2. There’s a lot of leakage. That would make producers, engineers and players crazy today but it was just standard operating procedure back then. No big deal, you just make it work for you.
3. The B-section bass changes. Paul McCartney plays a different part on each of the three B-sections, but each one of them is brilliant and works as well as the previous one. I wonder if this was planned or just happened spontaneously?
4. The drum B-section snare. Ringo play’s a little pickup snare fill on the second half of the B-section that almost sounds like a mistake. it’s a tad slow, as are the fills and builds, but it actually works well against the other tracks.
5. The bass line on the outro. It’s also a little different from what you’re used to hearing. It actually sounds like this version of “Day Tripper” might either be an outtake or the song was edited to make it a bit longer on the final version.
6. There’s an ending. You don’t hear it on the record but there’s one there if you listen to the end.
There’s so much to learn from the old Motown records in terms of arrangements and groove. You can hear more when you strip off the lead vocal and just listen to the instrumental track laid down by The Funk Brothers (the Motown house band), which is what we’ll do today with Smokey Robinson and the Miracles 1965 hit “Going To A Go Go.” Here’s what to listen for.
1. This was the early days of stereo when all you had available for panning on consoles was hard left and half-left, hard right and half-right, and center. As a result, most instruments are panned in one of those left or right positions except for the bass. Most instruments are panned in the half positions (about 10:30 and 1:30), drums are left, tambourine right, guitars and horns right. Ad lib vocals and claps are hard left and piano and the sax solo is hard right.
2. The guitar sound is very interesting because its three guitar players all playing the same line, so it sounds like a huge 12 string.
3. The long and smooth Motown reverb blends everything together.
4. There’s some background vocals that you don’t hear that well on the final mix that can be clearly heard here, like the “Go go’s” during the second verse, the “ooh’s” answering the sax solo. and the “Come on’s” during the third verse.

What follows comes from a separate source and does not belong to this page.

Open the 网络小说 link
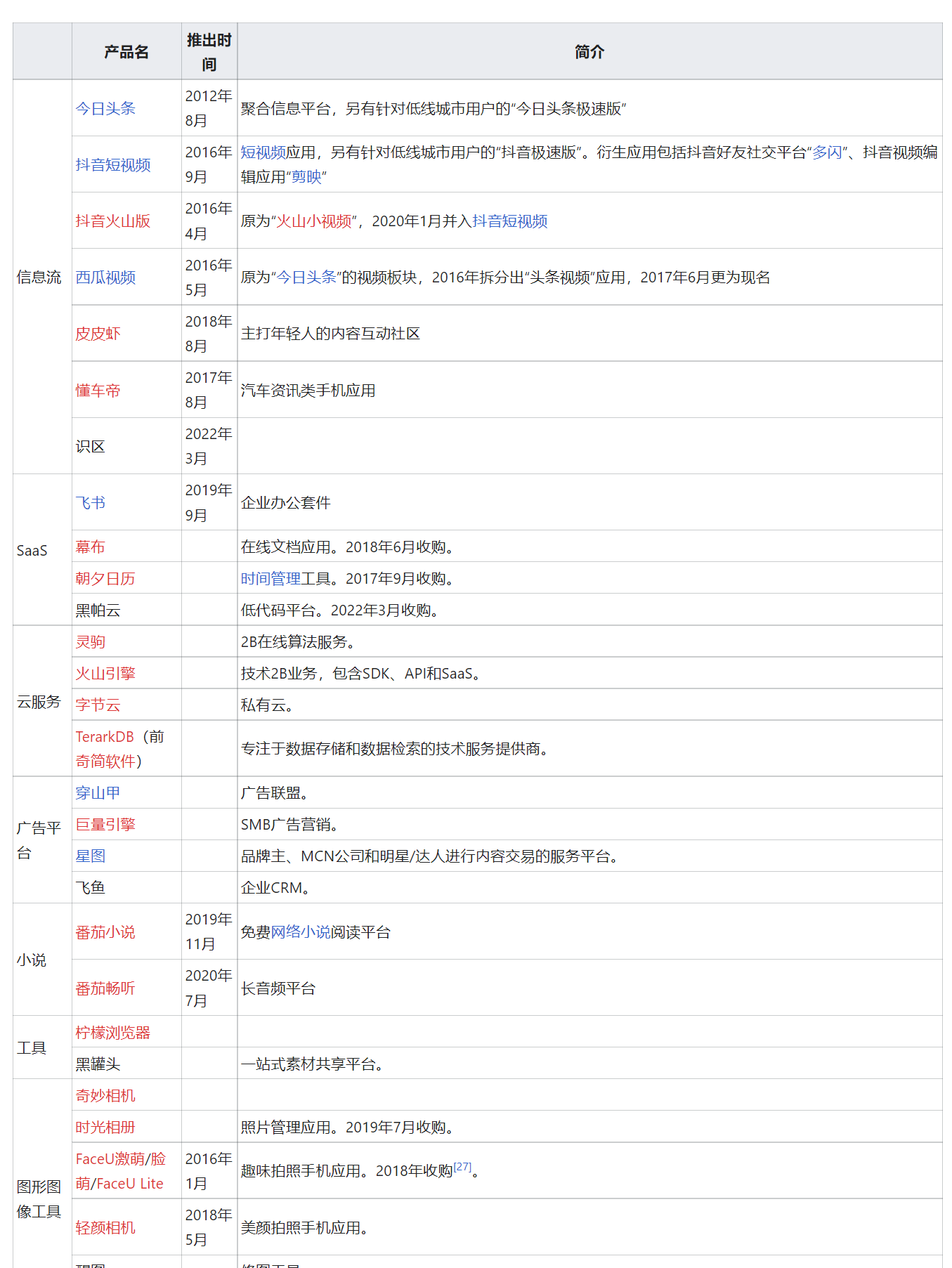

5. What’s interesting is the drums are fairly buried in the mix and its the claps and tambourine that carry the groove of the song.
6. James Jamerson’s bass plays a very disciplined line that doesn’t vary much, which is very different from other Motown records that he played on.
All in all, this is another great example of why Motown’s Detroit-made hits were so appealing. When you had a studio full of great musicians playing at the same time, coupled with some great songs and arrangements, it’s hard to go wrong and listening to this instrumental track shows why.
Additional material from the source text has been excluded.